How many lines of the items below contain the string "dimensions", with case counting? Reply with only the number.

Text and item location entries

━━━━━━

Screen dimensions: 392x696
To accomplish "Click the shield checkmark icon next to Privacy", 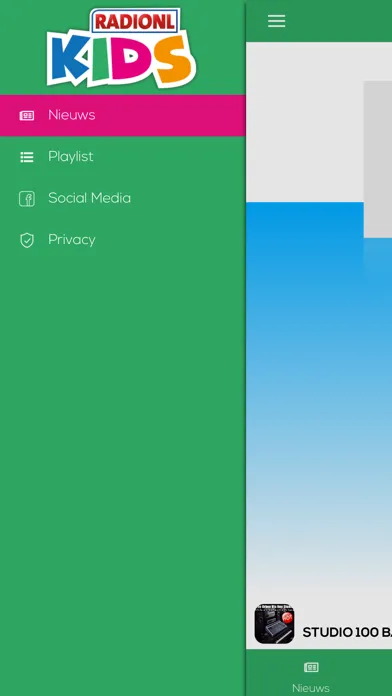I will (27, 240).
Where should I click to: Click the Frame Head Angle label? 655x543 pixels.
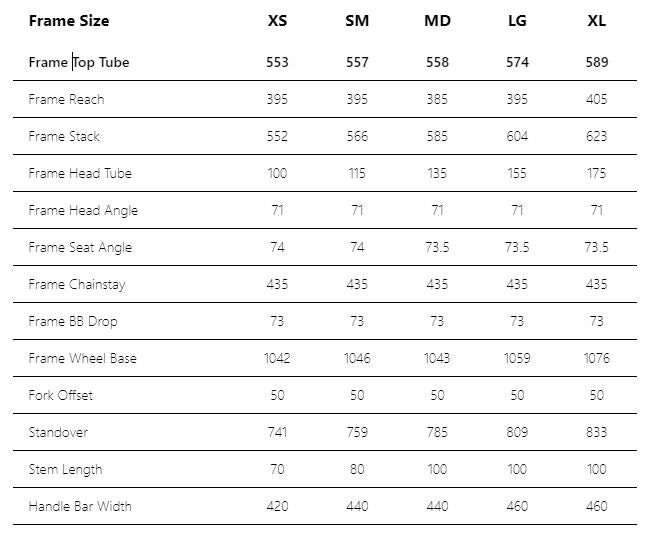pos(83,210)
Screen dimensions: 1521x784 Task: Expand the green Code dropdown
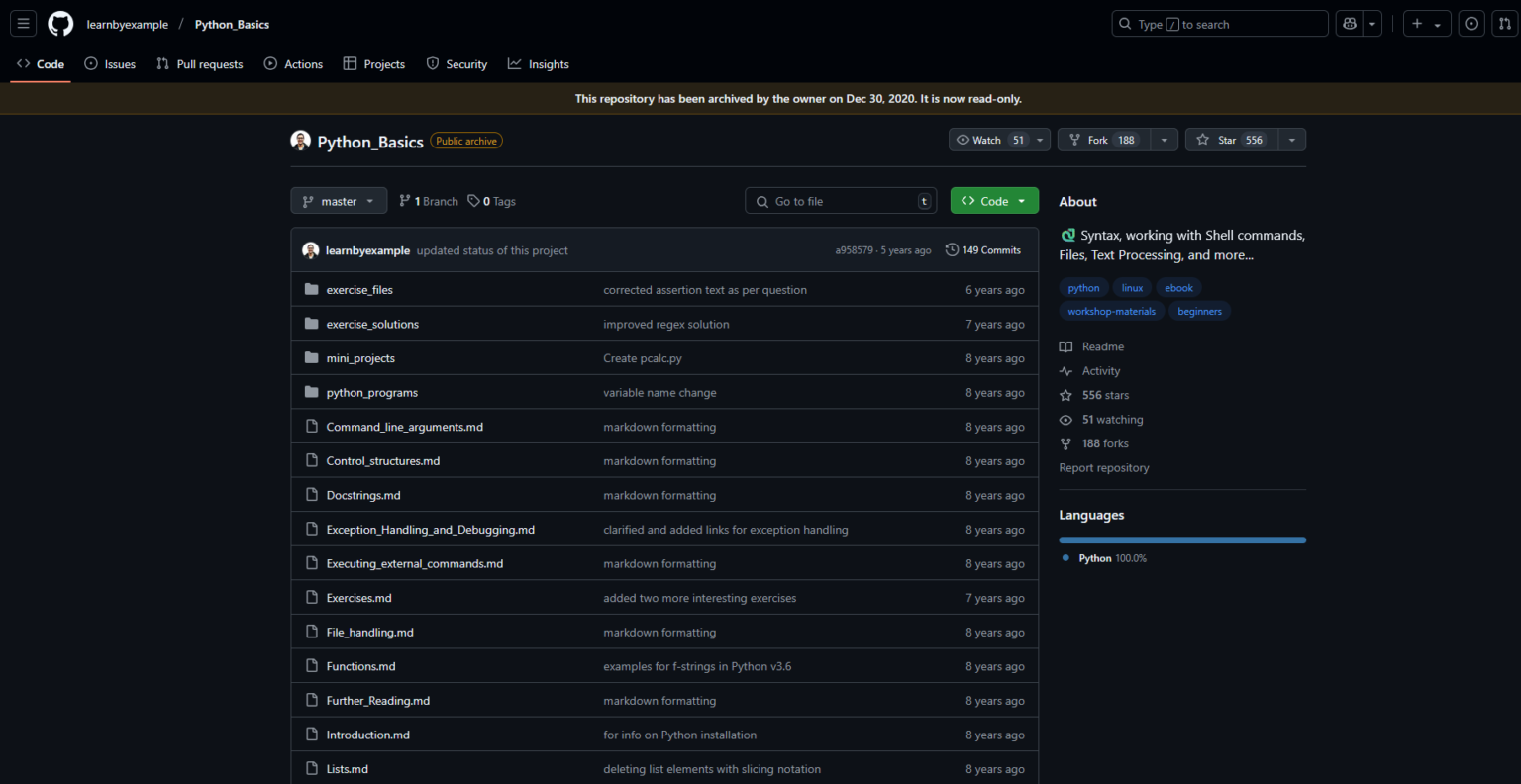point(994,200)
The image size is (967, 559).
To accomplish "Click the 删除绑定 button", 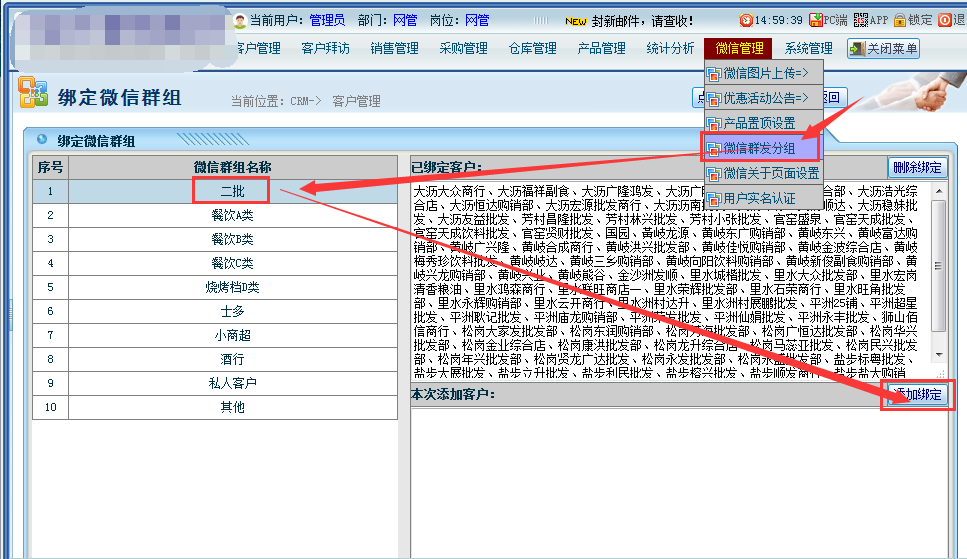I will click(x=916, y=168).

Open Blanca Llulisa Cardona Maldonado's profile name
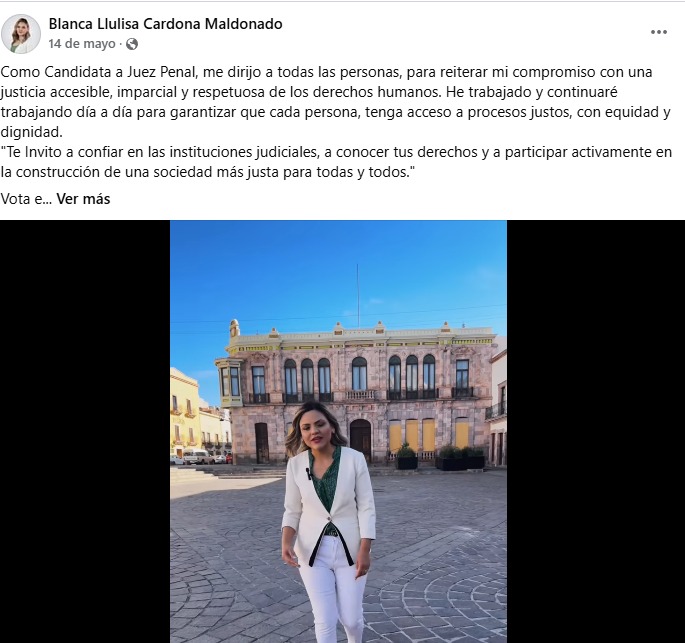click(x=165, y=24)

━━━━━━

__Solved exercise__:
2